WRITTEN INSTRUCTION
Copy each line of the records below that contains the string "Select". Match case exactly.

EXERCISE INPUT
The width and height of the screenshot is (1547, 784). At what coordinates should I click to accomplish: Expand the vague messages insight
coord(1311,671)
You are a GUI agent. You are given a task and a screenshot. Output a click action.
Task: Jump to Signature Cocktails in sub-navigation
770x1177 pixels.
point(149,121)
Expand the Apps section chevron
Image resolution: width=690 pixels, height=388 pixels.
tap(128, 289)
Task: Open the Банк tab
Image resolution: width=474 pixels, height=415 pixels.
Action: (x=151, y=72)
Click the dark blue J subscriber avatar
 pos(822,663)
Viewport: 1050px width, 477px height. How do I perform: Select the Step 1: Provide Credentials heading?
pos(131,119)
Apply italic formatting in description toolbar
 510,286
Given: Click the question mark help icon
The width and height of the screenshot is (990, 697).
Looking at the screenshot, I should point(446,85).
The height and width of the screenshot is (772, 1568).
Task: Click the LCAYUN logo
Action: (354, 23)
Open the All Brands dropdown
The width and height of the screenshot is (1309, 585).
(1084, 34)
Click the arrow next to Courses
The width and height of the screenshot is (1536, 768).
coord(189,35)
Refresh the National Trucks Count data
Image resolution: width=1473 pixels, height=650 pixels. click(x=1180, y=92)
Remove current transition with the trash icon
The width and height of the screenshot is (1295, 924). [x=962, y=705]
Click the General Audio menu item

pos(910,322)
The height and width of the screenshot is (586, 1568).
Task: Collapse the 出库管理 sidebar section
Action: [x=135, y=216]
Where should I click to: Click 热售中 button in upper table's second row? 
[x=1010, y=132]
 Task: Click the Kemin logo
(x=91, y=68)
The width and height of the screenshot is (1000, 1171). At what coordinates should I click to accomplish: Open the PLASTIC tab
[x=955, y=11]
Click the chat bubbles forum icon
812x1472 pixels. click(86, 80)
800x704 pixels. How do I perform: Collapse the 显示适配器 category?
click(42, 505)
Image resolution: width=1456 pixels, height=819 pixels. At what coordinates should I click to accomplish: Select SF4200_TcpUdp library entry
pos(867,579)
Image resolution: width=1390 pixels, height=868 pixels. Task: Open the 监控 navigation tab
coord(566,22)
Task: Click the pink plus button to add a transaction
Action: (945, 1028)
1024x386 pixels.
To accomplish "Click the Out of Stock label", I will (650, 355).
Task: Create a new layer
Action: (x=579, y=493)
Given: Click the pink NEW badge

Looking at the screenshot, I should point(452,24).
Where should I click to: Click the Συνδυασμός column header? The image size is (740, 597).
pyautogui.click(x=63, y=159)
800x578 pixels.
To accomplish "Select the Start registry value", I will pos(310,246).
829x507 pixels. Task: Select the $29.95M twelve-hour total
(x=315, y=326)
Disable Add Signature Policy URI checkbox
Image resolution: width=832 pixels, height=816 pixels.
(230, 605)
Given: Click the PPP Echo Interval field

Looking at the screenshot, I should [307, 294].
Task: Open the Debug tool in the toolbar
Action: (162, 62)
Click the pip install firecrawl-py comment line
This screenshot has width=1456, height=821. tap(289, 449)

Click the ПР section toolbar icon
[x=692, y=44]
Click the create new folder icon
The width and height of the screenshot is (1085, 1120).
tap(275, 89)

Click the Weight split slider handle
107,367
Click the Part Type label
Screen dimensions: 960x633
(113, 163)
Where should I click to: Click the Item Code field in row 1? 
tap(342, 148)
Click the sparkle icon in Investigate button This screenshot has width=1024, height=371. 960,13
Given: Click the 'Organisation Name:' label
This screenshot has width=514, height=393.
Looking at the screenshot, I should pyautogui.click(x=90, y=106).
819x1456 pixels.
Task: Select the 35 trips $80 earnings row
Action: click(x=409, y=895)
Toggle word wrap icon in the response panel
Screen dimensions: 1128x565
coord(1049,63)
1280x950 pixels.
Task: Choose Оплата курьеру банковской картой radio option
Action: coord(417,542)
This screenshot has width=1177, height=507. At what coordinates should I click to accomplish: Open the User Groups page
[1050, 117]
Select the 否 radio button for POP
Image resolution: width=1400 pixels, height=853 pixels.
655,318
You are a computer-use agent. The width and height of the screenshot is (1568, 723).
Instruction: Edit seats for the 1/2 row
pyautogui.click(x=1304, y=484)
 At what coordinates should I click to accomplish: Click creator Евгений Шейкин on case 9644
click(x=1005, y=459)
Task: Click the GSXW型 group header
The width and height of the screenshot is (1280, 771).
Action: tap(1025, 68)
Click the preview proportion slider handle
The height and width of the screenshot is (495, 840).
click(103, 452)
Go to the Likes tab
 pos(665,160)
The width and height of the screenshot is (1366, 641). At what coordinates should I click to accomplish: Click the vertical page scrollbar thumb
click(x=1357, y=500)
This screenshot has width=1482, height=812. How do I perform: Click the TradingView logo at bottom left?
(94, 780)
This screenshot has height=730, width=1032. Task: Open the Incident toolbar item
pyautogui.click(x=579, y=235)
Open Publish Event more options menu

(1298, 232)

CORRECT RESPONSE
Viewport: 1050px width, 477px height. How do I perform: Select the Step 1: Provide Credentials heading?
Image resolution: width=1456 pixels, height=819 pixels. At what coordinates should I click to accomplish: Select SF4200_TcpUdp library entry
To accomplish "Select the Start registry value", I will pos(310,246).
829x507 pixels. Task: Select the $29.95M twelve-hour total
Task: Select the 35 trips $80 earnings row
Select the 否 radio button for POP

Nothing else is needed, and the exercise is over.